No. The world had sourcery once, and gave it up for wizardry. Wizardry is magic for men, not gods. It’s not for us. There was something wrong with it, and we have forgotten what it was. I liked wizardry. It didn’t upset the world. It fitted. It was right. A wizard was all I wanted to be.

He looked down at his feet.

‘Yes,’ he whispered.

‘Good,’ said Coin, in a satisfied tone of voice. He strolled to the edge of the tower and looked down at the street map of Ankh-Morpork far below. The Tower of Art came barely a tenth of the way towards them.

‘I believe,’ he said, ‘I believe that we will hold the cere­mony next week, at full moon.’

‘Er. It won’t be full moon for three weeks,’ said Card­ing.

‘Next week,’ Coin repeated. ‘If I say the moon will be full, there will be no argument.’ He continued to stare down at the model buildings of the University, and then pointed.

‘What’s that?’

Carding craned.

‘Er. The Library. Yes. It’s the Library. Er.’

The silence was so oppressive that Carding felt some­thing more was expected of him. Anything would be better than that silence.

‘It’s where we keep the books, you know. Ninety thousand volumes, isn’t it, Spelter?’

‘Um? Oh. Yes. About ninety thousand, I suppose.’
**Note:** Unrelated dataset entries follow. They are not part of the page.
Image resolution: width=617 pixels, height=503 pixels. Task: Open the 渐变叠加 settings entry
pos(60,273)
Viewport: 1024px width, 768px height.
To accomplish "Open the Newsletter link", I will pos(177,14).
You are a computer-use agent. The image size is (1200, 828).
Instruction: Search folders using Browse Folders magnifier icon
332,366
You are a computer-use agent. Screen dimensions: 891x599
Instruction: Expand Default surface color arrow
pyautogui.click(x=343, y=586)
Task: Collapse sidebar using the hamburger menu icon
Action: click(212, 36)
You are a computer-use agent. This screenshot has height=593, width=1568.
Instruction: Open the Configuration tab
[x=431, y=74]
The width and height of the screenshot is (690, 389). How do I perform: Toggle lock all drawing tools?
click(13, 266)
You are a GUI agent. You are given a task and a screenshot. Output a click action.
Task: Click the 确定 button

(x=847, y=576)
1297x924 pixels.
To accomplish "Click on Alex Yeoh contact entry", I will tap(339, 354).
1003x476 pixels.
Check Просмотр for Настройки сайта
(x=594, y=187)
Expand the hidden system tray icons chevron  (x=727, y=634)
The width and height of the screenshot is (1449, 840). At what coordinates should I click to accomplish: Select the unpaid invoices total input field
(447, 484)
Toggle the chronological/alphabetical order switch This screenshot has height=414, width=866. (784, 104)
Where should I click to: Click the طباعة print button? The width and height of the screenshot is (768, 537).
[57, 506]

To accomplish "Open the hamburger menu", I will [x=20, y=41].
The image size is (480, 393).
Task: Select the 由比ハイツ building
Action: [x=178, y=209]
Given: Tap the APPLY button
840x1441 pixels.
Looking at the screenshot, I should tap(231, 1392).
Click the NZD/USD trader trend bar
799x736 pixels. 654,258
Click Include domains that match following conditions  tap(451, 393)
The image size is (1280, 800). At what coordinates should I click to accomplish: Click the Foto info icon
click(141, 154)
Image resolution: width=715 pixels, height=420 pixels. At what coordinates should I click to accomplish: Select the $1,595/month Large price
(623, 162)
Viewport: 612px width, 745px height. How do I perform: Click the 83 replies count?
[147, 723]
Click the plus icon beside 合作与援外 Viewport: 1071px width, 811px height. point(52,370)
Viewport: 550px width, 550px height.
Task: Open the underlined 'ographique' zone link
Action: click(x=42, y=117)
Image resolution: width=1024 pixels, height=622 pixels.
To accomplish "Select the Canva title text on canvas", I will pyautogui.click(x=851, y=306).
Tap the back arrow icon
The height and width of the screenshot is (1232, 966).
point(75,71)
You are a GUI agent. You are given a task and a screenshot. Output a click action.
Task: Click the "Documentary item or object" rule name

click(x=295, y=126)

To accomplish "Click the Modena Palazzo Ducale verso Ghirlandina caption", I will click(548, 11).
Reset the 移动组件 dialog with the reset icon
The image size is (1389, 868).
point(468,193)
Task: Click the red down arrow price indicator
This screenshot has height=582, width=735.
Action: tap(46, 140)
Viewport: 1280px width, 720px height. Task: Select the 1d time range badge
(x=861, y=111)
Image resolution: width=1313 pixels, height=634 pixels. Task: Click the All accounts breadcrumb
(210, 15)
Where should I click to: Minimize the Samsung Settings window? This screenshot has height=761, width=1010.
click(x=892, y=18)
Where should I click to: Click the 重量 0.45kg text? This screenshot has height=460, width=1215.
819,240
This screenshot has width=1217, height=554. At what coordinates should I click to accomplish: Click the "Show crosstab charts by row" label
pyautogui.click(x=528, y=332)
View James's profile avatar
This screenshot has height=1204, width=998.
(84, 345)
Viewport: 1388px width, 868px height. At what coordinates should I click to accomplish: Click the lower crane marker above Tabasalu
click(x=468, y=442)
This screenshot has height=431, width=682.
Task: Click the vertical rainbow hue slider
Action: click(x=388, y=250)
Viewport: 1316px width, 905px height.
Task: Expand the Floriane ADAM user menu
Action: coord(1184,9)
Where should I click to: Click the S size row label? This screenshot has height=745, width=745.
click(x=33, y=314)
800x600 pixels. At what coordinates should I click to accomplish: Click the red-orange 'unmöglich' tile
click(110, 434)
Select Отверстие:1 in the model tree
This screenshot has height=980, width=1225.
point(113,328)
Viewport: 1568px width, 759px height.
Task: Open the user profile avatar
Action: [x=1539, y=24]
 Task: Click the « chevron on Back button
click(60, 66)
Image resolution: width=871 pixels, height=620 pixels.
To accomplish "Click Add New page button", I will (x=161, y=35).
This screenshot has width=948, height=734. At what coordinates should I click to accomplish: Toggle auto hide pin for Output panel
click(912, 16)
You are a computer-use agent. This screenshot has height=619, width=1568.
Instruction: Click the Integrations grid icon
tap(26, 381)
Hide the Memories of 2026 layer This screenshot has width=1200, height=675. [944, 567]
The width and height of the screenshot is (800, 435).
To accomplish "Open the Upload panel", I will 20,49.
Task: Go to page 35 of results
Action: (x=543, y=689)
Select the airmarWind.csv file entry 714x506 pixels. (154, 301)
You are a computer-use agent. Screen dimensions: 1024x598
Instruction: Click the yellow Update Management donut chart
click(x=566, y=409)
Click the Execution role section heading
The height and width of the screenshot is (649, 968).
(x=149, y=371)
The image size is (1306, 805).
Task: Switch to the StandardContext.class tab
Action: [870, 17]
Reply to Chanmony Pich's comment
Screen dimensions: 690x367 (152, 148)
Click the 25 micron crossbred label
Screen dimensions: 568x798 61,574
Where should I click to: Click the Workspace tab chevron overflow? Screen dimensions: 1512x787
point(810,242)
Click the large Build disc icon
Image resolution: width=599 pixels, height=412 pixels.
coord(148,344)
Coin leaned on the staff and stared.

‘Burn them,’ he said. ‘All of them.’

Midnight strutted its black stuff along the corridors of Unseen University as Spelter, with rather less confi­dence, crept cautiously towards the impassive doors of the Library. He knocked, and the sound echoed so loudly in the empty building that he had to lean against the wall and wait for his heart to slow down a bit.

After a while he heard a sound like heavy furniture being moved about.

‘Oook?’

‘It’s me.’

‘Oook?’

‘Spelter.’

‘Oook.’

‘Look, you’ve got to get out! He’s going to burn the Library!’